7:00 p.m.
Friday, December 30, 2022
A new study warns that work stress and financial concerns can increase the risk of stroke or heart attack by up to 30%.
And a team of Swedish researchers linked the risk of cardiovascular disease to high levels of stress, studying an international sample of more than 100,000 people, according to Russia Today.
Experts can’t definitively explain the link they’ve found, or even whether high stress levels are the cause of cardiovascular disease.
However, previous studies suggest that high cortisol levels caused by long-term stress can raise blood cholesterol, triglycerides, blood sugar, and blood pressure.
Study author Annika Rosengren, professor of medicine at the University of Gothenburg, said: “It is unclear what causes the higher risk of cardiovascular disease in people who experience severe stress. many different processes in the body, such as atherosclerosis and blood clotting, can be affected by stress.”
“If we want to reduce the risk of cardiovascular disease globally, we need to consider stress as another modifiable risk factor.”
Cardiovascular disease is a term that refers to all types of diseases that affect the heart or blood vessels, including coronary heart disease (clogged arteries), which can cause heart attacks, strokes, etc.
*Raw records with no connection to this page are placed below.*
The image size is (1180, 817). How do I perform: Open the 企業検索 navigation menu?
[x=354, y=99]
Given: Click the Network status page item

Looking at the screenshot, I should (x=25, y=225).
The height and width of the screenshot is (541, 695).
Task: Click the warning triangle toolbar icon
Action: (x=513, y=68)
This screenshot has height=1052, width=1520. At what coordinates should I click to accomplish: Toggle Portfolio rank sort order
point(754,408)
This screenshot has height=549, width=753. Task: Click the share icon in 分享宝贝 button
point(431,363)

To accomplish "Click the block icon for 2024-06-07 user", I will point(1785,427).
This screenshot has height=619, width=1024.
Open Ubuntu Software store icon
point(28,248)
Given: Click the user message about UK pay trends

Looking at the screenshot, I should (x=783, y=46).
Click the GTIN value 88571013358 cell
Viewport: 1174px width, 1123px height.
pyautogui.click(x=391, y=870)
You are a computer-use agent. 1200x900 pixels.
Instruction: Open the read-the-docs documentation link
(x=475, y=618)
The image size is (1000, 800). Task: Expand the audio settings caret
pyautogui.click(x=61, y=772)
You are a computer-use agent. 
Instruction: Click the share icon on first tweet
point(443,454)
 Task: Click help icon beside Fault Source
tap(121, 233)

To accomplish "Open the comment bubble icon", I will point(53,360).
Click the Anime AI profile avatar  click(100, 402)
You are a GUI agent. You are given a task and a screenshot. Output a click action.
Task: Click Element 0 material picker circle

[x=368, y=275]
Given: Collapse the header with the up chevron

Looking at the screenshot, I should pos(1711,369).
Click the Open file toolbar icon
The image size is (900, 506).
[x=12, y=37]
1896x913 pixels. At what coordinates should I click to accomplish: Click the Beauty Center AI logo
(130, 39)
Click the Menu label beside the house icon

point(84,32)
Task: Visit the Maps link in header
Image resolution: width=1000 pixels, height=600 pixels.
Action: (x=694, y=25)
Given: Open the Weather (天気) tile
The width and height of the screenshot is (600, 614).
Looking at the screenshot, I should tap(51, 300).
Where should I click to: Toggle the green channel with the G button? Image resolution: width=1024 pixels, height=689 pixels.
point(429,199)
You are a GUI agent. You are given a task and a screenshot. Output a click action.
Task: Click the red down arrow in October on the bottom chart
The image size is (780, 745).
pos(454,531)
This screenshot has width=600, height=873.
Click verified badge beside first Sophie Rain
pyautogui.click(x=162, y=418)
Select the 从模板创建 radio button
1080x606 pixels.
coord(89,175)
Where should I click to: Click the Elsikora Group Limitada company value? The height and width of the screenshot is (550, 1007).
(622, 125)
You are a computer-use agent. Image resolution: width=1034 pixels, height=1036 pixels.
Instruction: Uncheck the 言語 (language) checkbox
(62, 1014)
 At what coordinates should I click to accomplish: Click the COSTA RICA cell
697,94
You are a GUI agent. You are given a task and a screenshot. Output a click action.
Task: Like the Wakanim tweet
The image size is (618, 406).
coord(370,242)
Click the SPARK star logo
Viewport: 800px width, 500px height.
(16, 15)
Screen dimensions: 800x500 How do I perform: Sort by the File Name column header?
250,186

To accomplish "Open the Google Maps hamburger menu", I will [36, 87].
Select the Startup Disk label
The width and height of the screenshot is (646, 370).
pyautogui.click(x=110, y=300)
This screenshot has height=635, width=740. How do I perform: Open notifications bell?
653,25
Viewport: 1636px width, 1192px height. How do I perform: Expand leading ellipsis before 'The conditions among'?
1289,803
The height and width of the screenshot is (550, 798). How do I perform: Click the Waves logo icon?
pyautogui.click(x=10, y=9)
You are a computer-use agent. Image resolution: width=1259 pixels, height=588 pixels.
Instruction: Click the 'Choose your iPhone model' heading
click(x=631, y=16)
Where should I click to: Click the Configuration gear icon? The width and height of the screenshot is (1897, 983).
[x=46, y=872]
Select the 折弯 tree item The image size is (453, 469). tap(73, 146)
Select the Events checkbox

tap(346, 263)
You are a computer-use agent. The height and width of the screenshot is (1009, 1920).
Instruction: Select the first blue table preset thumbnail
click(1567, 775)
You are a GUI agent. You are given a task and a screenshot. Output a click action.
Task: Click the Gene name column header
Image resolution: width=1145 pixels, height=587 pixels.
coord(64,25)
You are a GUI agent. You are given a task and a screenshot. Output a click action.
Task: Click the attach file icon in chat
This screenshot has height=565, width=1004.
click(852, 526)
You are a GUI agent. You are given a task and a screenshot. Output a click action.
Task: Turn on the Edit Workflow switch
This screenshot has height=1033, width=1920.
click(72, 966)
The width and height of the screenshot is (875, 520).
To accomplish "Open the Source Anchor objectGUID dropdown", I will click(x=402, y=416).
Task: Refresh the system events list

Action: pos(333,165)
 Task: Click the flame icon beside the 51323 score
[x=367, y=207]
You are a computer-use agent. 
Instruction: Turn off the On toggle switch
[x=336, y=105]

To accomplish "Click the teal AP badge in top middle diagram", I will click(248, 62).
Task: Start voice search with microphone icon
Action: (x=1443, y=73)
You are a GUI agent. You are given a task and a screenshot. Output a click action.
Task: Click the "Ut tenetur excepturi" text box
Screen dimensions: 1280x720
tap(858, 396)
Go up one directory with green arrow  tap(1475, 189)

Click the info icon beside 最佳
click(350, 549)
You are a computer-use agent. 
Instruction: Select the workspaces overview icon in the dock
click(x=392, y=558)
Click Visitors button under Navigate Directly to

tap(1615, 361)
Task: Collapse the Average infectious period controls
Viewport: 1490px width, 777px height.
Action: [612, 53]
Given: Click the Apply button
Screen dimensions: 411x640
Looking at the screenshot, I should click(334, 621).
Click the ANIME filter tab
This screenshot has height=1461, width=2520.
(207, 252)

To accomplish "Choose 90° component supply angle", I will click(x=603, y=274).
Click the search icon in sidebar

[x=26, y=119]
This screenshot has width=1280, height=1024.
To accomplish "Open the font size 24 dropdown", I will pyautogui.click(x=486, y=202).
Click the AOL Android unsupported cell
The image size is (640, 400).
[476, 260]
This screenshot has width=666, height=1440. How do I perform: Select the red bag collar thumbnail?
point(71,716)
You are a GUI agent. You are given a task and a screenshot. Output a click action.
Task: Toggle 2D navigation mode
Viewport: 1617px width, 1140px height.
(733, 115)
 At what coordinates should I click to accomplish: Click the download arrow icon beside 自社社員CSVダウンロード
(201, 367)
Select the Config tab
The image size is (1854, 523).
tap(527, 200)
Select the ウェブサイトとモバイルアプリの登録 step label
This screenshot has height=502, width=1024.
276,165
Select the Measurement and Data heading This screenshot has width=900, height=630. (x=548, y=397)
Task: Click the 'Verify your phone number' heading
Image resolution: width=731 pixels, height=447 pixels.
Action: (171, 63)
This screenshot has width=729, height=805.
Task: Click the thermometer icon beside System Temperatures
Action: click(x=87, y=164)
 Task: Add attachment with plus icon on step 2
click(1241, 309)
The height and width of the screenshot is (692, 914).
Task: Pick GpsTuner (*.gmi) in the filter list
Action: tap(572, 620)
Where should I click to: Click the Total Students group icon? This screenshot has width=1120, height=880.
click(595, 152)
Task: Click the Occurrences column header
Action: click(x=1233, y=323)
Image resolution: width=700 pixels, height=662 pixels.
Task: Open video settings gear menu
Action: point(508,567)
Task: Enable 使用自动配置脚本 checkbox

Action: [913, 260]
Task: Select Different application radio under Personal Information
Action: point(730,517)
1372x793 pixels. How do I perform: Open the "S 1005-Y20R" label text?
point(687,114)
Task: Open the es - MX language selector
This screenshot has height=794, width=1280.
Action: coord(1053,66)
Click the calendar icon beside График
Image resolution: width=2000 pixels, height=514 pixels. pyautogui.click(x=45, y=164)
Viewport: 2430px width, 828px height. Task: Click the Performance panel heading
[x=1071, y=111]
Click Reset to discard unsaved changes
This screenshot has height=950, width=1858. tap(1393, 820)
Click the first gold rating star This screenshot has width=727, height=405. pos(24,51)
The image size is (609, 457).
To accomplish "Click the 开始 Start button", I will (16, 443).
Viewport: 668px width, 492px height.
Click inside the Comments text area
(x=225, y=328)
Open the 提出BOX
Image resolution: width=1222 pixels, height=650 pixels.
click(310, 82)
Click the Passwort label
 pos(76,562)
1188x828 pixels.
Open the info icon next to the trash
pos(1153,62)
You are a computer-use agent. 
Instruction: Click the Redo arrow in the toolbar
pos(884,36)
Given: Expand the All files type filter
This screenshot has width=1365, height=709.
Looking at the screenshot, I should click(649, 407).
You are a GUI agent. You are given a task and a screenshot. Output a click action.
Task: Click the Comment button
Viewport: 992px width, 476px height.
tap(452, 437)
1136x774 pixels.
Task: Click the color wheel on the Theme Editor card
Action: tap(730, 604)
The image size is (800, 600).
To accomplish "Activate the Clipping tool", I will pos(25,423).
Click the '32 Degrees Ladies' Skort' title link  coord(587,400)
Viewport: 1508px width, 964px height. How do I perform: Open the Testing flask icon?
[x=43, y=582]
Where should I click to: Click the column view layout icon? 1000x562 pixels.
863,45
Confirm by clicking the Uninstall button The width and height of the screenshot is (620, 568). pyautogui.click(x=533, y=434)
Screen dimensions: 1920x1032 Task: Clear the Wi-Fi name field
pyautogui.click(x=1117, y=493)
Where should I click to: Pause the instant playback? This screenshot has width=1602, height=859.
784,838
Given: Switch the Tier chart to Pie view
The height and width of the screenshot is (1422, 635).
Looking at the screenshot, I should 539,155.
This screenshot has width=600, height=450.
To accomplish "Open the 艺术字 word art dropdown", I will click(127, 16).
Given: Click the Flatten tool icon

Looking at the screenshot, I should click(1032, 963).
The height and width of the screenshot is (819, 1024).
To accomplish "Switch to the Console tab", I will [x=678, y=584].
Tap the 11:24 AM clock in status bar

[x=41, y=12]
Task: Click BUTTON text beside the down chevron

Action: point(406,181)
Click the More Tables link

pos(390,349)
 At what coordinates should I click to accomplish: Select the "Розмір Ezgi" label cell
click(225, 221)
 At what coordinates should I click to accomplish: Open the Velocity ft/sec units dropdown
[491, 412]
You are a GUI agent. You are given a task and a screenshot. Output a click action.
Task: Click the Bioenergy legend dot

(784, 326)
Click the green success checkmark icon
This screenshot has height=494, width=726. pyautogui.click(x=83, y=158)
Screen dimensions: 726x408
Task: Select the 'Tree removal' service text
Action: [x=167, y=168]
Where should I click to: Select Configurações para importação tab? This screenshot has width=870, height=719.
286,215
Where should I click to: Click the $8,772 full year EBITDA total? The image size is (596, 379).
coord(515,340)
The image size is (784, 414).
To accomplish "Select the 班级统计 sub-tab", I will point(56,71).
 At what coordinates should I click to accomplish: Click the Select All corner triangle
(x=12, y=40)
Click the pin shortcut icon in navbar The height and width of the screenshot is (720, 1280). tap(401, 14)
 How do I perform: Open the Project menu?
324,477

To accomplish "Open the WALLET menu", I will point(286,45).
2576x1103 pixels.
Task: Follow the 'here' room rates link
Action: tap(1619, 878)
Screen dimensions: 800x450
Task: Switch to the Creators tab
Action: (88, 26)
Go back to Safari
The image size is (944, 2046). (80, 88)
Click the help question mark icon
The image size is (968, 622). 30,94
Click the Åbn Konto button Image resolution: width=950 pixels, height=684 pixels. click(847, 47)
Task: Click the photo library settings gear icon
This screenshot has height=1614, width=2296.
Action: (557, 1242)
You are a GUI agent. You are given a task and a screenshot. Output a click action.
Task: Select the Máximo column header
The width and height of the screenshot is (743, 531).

Cardiovascular disease is the number one cause of death worldwide, claiming an estimated 17.9 million lives each year.
This new research was based on data collected between January 2003 and March 2021 as part of the Prospective Urban Rural Epidemiology (PURE) study.
During this period, 5934 cardiovascular events were recorded in the form of myocardial infarction, stroke or heart failure.
More than 200,000 participants participated in PURE, but the new research focused on 118,706 participants with no history of cardiovascular disease.
Participants came from 21 countries, four high-income countries (including Canada, Sweden and the United Arab Emirates), 12 middle-income countries (including Brazil, Poland and South Africa) and five low-income countries. income (including India, Pakistan and Zimbabwe).
Large Western countries, including the UK and the US, and densely populated countries such as China, Russia and Japan were not part of the samples.
The age of the participants, men and women, ranged from 35 to 70 years.
First, they were asked about perceived stress over the past year and rated on a scale of zero (no stress) to three (extreme stress).
During the study, “stress” was defined as feeling tense, irritable, or anxious due to factors at work or home, or exposure to financial hardship, or exposure to difficult events and difficult times in their lives.
The results revealed that 7.3% were exposed to severe stress, 18.4% were exposed to moderate stress, 29.4% were exposed to low stress and 44% were not exposed to psychological stress.
Highly stressed people were slightly younger and had more frequent risk factors such as smoking or abdominal obesity, more often than in high-income countries.
For highly stressed participants, the risk of some form of cardiovascular disease increased by 22%, heart attack by 24% and stroke by 30%.
These risks were high even after adjusting for differences in risk factors between high and low stress people.
A highlight of the new paper, which was published in the journal JAMA Network Open, is that stress levels were assessed before cardiovascular events, according to the team.
However, the study could not determine whether stress has a more acute or chronic effect, or whether its effect differs between income groups in the same country.